Tested Services and Configurations
- Postgres managed by ClickHouse (m8gd.xlarge: 4 vCPU/16 GB NVMe; m8gd.4xlarge: 16 vCPU/64 GB NVMe)
- AWS Aurora PostgreSQL (db.r6gd.xlarge: 4 vCPU/32 GB NVMe; db.r6g.4xlarge: 16 vCPU/128 GB)
- AWS RDS for PostgreSQL (db.m8gd.xlarge: 4 vCPU/16 GB NVMe + 1000 GB GP3; db.m8gd.4xlarge: 16 vCPU/64 GB)
- Neon (Serverless: 4 vCPU/16 GB and 16 vCPU/64 GB)
- Crunchy Bridge (Standard-16: 4 vCPU/16 GB with 6K baseline IOPS; Standard-64: 16 vCPU/64 GB with 20K IOPS)
All tests ran in us-east-2 with HA disabled, using Postgres 17 or 18 (Aurora on 17).
Results at 100 GB (Scale Factor 6849)
| Service | TPS | Avg Latency (ms) | P95 (ms) | P99 (ms) |
|---|---|---|---|---|
| ClickHouse Small | 6172 | 41.46 | 64.02 | 80.89 |
| ClickHouse Large | 28668 | 8.90 | 10.23 | 11.68 |
| Aurora Small | 2685 | 95.29 | 165.54 | 298.39 |
| Aurora Large | 12628 | 20.24 | 30.97 | 39.04 |
| RDS Small | 4882 | 52.41 | 98.00 | 124.19 |
| RDS Large | 8133 | 31.43 | 72.50 | 97.68 |
| Neon Small | 2847 | 89.90 | 106.14 | 116.47 |
| Neon Large | 8563 | 29.83 | 41.42 | 49.21 |
| Crunchy Small | 6338 | 40.37 | 66.10 | 85.83 |
| Crunchy Large | 14790 | 17.26 | 28.32 | 34.61 |
Results at 500 GB (Scale Factor 34247)
| Service | TPS | Avg Latency (ms) | P95 (ms) | P99 (ms) |
|---|---|---|---|---|
| ClickHouse Large | 26328 | 9.70 | 11.40 | 13.19 |
| Aurora Large | 10402 | 24.58 | 36.17 | 46.49 |
| RDS Large | 5092 | 50.23 | 88.65 | 117.90 |
| Neon Large | 7802 | 32.80 | 47.53 | 56.30 |
| Crunchy Large | 11113 | 22.99 | 36.40 | 41.68 |
Why NVMe Matters
The TPC-B workload is write-heavy due to continuous UPDATEs generating WAL records. ClickHouse's NVMe storage is physically co-located with compute, delivering microsecond disk latency. In contrast, EBS-backed volumes add network latency to every fsync. The article states: "Most of the time, Postgres isn’t slow, your storage is."
How to Reproduce
Clone the repository and run:
export PGHOST="your-database-host"
export PGPORT=5432
export PGUSER="postgres"
export PGPASSWORD="your-password"
export PGDATABASE="postgres"
export VCPUS=16
export RAM_GB=64
export SYSTEM_NAME="Postgres by ClickHouse"

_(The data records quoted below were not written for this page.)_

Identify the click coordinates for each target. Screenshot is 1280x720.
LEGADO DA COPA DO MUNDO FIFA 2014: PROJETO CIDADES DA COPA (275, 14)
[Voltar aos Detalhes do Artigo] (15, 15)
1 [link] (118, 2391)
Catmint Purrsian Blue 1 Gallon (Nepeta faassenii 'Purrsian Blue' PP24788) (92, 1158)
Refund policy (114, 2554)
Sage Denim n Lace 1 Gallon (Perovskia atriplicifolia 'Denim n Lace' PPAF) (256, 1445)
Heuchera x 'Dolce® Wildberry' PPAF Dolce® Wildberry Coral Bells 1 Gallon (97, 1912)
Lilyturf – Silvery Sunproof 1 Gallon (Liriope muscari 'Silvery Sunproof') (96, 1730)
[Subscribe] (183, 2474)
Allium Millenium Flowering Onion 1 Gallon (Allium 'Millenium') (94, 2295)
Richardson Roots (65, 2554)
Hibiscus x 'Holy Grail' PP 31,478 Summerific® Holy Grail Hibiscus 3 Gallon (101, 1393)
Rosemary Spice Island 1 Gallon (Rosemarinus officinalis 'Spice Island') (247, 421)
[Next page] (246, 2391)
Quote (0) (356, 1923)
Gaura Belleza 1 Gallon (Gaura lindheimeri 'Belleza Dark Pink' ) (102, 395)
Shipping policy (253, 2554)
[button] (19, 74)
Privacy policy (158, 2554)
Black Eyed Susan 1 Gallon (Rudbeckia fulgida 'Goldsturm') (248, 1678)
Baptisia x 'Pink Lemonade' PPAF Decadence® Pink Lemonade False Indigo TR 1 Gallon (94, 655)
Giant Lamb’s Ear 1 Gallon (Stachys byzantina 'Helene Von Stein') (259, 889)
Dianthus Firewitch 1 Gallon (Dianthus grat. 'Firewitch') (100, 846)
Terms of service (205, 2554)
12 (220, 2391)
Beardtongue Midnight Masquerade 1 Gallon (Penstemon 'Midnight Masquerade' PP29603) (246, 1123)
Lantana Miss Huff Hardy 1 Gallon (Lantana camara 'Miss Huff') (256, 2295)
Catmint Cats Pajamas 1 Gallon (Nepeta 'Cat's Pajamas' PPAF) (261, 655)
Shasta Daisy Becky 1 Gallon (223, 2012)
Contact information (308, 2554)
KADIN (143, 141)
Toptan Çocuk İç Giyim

export INSTANCE_TYPE="m8gd.4xlarge"
export INSTANCE_STORAGE="950 GB - NVMe"
export PRIMARY_STORAGE="NVMe"
export OUT_JSON="results.json"
./run.sh
The script initializes data, runs the benchmark three times, and outputs JSON. Submit results via PR.
What's Next
- Pricing comparisons are not included (ClickHouse's service wasn't public at test time).
- Future plans: HA configurations, custom Postgres configs, and colocation by availability zone.
- Contributions welcome to expand the benchmark.